別にあなたに愛されなくても。〜死に戻った侯爵夫人は、二度と夫を愛さない〜
 魔法を使った私は、無事に時を巻き戻すことに成功した。
 しかし、残念なことに……シャーリンにとっての人生の分岐点は、『クラウゼン侯爵と結婚式を挙げた日』だったらしい。

 しかし、今度こそ指を咥えてみているわけにはいかない。このままだと、またしても彼女は同じ人生を辿ってしまうのだから。

 そこで私は、持ってきていた一冊の本を、王立図書館に忍び込ませた。
 これは正直、賭けだった。でも、誰でもいい。誰でもいいからこの本を手に取って、シャーリンのもとまで噂が届いてほしいと思った。

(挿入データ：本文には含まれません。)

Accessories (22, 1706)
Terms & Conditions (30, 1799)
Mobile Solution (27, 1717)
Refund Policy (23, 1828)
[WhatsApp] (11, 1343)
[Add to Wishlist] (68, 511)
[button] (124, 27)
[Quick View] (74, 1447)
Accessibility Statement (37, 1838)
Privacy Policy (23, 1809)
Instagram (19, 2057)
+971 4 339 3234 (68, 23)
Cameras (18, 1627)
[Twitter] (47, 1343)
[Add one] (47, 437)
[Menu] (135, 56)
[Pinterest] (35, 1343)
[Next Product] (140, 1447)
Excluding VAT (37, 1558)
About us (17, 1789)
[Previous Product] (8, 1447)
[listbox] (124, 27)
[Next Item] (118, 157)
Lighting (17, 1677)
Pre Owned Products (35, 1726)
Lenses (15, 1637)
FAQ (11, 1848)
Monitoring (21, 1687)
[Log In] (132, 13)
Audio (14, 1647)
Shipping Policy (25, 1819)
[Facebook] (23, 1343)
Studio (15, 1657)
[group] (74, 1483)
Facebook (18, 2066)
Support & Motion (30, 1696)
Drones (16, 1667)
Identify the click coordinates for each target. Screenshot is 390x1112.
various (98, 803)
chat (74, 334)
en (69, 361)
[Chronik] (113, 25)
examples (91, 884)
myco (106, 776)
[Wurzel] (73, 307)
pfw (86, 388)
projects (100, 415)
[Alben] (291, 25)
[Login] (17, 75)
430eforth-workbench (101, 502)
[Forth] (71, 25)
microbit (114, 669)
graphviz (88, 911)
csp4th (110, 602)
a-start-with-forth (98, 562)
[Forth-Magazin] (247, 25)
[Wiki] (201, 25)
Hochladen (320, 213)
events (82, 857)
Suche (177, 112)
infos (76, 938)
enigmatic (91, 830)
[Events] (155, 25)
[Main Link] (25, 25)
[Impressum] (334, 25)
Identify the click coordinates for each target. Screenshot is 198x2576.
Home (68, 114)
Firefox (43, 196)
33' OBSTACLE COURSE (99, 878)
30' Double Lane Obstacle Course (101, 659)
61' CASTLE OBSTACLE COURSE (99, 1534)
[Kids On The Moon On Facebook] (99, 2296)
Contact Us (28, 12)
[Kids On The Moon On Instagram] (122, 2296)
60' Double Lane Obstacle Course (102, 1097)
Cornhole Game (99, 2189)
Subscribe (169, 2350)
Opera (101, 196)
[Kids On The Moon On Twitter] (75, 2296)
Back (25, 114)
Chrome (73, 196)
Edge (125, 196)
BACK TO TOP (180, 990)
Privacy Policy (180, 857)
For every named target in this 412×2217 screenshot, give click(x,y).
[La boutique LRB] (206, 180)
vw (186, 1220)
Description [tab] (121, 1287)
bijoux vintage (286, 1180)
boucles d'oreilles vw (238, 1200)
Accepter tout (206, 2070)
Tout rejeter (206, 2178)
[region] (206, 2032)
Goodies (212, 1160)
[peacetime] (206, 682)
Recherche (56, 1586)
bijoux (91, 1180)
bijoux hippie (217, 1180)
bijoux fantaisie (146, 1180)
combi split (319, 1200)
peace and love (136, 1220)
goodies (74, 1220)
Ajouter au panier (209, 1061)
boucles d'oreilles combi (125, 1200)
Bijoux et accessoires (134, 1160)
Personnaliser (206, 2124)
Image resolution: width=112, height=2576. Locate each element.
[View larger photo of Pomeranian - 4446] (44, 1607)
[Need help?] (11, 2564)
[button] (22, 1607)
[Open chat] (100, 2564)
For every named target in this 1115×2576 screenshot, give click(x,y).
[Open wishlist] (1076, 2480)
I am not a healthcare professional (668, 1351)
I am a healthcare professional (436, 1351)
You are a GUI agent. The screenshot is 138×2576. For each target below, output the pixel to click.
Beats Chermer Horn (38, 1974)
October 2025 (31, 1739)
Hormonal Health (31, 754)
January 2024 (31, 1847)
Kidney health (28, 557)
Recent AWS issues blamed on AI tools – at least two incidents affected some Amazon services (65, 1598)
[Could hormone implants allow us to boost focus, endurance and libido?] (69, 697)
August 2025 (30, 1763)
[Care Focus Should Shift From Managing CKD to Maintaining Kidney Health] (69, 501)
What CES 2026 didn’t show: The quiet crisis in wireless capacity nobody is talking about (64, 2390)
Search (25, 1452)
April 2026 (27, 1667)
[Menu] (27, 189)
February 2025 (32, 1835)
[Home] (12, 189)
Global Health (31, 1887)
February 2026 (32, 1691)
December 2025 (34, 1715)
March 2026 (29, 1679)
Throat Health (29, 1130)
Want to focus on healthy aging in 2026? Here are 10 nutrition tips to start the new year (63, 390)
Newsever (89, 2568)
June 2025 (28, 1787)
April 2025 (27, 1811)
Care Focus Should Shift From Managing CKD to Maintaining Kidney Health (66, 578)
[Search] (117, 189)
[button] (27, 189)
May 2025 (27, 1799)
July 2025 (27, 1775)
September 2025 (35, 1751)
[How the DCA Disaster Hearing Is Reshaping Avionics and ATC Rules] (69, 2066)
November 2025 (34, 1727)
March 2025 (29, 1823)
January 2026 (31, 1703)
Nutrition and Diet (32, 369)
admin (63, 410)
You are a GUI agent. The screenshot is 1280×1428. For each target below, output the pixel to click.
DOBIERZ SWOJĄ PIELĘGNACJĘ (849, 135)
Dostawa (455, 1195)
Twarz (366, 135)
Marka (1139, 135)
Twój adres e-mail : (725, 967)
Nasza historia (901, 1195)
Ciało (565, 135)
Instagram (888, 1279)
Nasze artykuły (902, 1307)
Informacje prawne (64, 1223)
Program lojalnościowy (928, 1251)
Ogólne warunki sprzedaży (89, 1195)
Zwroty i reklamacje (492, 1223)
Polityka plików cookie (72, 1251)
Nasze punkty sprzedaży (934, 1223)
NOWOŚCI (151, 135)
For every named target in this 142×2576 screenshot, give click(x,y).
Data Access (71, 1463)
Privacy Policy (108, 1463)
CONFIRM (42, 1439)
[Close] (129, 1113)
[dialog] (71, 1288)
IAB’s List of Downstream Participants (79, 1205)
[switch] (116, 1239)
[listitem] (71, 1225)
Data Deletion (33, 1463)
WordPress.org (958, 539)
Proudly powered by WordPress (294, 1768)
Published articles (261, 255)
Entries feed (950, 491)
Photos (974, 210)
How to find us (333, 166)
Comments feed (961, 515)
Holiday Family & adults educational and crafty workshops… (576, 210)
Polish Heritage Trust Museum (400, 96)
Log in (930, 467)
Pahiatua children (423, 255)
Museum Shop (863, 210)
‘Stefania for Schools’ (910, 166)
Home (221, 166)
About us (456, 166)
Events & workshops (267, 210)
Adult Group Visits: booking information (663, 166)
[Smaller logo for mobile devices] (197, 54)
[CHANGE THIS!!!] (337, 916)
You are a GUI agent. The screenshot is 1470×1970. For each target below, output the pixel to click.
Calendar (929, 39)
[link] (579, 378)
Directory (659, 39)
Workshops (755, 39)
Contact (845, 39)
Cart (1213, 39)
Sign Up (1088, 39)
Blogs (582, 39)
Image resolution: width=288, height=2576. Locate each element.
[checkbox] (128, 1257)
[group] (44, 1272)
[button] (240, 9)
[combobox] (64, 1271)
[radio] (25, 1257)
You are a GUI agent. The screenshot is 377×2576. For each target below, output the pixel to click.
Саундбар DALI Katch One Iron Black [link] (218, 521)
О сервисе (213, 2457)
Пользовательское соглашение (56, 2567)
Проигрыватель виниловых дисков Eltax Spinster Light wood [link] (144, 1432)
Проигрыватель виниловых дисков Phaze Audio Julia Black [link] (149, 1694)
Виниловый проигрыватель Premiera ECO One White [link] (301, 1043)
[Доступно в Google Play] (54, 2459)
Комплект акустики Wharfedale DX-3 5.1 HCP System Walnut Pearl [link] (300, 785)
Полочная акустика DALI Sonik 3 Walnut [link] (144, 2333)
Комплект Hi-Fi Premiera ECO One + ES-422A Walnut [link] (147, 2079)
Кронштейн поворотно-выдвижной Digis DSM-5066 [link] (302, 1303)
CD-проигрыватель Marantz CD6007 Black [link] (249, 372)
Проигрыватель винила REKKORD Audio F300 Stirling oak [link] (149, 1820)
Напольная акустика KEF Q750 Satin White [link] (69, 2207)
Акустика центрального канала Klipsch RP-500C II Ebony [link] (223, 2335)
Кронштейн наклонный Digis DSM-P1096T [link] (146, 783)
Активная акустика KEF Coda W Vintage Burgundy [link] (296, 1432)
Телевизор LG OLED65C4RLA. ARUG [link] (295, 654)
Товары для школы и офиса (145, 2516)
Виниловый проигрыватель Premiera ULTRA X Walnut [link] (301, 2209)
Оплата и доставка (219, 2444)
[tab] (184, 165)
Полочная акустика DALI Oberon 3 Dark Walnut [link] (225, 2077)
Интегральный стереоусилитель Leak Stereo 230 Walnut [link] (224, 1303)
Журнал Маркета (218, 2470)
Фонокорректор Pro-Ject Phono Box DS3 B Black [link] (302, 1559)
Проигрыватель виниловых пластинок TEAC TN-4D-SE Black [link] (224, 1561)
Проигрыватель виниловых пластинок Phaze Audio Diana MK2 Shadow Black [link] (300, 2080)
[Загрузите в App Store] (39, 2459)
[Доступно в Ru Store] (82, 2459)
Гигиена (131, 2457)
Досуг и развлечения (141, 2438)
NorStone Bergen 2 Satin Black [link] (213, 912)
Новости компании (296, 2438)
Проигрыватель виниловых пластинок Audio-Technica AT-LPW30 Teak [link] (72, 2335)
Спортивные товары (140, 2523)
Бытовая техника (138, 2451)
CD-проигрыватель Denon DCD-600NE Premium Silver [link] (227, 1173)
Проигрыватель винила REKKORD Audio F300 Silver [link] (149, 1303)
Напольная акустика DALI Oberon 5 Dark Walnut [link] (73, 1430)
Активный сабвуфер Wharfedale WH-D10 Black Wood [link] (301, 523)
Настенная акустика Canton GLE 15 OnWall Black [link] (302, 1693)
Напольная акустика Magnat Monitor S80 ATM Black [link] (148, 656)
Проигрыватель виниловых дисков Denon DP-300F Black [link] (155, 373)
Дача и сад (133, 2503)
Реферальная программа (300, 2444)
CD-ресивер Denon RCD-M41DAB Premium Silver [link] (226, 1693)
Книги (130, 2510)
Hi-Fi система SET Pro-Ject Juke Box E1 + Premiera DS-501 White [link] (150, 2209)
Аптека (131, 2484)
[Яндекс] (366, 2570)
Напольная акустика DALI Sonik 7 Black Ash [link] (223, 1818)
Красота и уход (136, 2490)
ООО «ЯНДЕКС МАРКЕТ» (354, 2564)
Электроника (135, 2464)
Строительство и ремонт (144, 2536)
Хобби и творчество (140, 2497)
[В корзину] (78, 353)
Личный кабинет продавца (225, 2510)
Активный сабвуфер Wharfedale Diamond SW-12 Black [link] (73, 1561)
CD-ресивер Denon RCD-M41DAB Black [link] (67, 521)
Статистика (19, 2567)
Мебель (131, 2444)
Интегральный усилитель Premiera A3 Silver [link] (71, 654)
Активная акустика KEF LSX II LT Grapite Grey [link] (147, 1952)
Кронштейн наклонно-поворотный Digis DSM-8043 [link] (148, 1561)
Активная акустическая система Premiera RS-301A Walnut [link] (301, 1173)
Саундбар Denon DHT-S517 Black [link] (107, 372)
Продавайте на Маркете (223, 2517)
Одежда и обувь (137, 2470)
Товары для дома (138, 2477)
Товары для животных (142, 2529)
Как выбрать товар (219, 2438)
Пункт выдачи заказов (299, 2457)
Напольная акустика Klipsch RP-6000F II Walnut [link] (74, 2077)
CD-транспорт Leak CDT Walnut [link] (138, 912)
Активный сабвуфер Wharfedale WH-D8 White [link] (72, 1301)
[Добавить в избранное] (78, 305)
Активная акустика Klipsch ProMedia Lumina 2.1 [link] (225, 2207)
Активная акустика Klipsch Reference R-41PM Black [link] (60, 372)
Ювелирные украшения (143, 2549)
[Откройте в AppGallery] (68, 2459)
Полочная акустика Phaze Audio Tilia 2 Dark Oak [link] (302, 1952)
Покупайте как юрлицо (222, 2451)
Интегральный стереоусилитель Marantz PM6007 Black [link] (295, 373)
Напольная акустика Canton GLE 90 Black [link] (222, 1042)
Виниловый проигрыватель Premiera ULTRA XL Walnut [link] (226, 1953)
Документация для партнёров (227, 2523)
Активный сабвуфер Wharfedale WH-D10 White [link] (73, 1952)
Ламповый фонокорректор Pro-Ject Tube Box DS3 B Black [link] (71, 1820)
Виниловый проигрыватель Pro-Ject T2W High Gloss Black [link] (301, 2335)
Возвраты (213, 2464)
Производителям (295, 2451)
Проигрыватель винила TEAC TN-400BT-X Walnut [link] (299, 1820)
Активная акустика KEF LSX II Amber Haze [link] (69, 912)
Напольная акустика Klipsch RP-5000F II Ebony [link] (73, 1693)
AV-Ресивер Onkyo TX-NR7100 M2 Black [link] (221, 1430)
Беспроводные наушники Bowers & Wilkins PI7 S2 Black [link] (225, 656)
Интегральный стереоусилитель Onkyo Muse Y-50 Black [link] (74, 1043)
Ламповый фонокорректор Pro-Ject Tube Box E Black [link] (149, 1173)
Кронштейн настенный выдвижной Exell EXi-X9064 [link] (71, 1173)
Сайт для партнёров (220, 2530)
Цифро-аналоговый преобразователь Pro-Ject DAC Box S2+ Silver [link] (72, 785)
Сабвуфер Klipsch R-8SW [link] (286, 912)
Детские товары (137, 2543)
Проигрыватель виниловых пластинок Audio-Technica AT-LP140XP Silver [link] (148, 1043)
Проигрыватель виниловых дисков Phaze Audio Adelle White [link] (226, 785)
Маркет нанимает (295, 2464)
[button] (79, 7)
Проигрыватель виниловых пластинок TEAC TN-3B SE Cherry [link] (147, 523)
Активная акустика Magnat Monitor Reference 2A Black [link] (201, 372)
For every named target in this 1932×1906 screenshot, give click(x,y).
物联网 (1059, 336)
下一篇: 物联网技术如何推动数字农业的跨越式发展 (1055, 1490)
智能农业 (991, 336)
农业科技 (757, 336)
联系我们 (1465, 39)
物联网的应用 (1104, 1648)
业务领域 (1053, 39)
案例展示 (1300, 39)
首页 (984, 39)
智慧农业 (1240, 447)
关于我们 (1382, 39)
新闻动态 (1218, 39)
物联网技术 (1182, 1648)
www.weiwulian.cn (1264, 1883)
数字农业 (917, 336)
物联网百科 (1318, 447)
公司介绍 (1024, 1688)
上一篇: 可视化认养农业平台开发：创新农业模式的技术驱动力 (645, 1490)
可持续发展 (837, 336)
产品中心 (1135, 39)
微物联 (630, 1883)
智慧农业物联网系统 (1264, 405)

 私は週に一度、必ず本をチェックした。その途中で、本の最後の方にあるポエムがあまりにも恥ずかしくなって自分でびりびりに破いてしまったのは、ここだけの話だ。

 すると、ある日のこと。
 本に、一つのメモが挟まっていた。



 …………血文字だった。



 しかも、『あなたはだれ?』とおどろおどろしい字で書かれていた。
 でも、私にはわかる。これはきっと、シャーリンに違いない。

 半分はただの願望だった。けれど私はもう半分の直感を信じて、こう返事を書いたのだ。






【久しぶり、敬愛なるシャーリン。いや、この人生では「はじめまして」が正しいかな。

 私はこの本の作者、アレクです。あなたがこの本に辿り着くか、正直私にとっては賭けでした。でも、私は賭けに勝ったと考えていいのかな?

 頭の良い君ならもう察しがついているかもしれないけれど……時を巻き戻した「青年」は、私のことです。
 前世で王都を歩いていた時、私は酔っ払いの男性に石を投げられてしまって……護衛もつけずにお忍びで歩いているときだったから、手当てもできずに貧血でその場に蹲ってしまったんだ。

 誰もが私のことを見ないふりをして去っていった。私が正体を隠している間、こんなにも私は無力なのか、民は日々こんな思いをしているのかと……初めて知った。

 その時だった。一人の美しい貴婦人が、「大丈夫ですか?」と声をかけてくれたんだ。そして、このハンカチを渡してくれたんだよ。シャーリン、君のことだ。
 私はその時、君に恋をした。けれど、君はもうそのころには結婚してしまっていて……私は舞踏会に参加するたび、クラウゼン侯爵とダンスを踊る君を眺めることしかできなかったんだ。想いは募るばかりだったけれどね。

 でもそんなある日、君は亡くなってしまった。私は君が幸せならそれでいいと思っていた。でも、違ったのだと初めて気づいた。君はずっと、あの侯爵に騙されていたのだと……調査をして気付いた。

 一度目の人生で、私はクラウゼン侯爵とキャロライン、そしてメルローズ男爵を処刑した。でも、君が帰ってくることはなかった。

 だから、私は人生で一度だけ使える大魔法を使って……『君の人生の分岐点』まで時を戻したんだ。本当は、結婚前に戻したかったのだけど、この魔法は影響力が大きすぎるせいか制約が多くて。そこまではできなくて……ごめんね。

 この本は、一度目の人生で全てが終わった後に書いたんだ。そして、時を巻き戻したときに一緒に持って行った。このハンカチも、その一部だ。

 あぁ、ページが破れているのは気にしないで。これは、恥ずかしくて破ってしまったんだ。その……残りのページは、君への愛を綴ったものだから。

 今度の人生こそ、君が幸せになれるよう……願っているよ。私の立場ではクラウゼン侯爵の不貞を裁くことは難しいけれど、シャーリン、君ならできると信じている。
 この本が、君の役に立てばうれしい。

 追伸 血文字は少しびっくりしたけれど、君が傷つくのは耐えられないから……。君が前に渡してくれた、このハンカチを返します。

 アレク】




 ……我ながら、少し重いなと思った。
 だが、私のシャーリンに対する想いを表現しようと思ったら、こんなものでは到底足りないくらいである。

 恥ずかしいとしたら、このメモの受け取り主がシャーリンではない別のだれかだった時だ。

 お願いだから、シャーリンがこのメモを見てくれますようにと願いながら……。
 私は、図書館を後にしたのだった。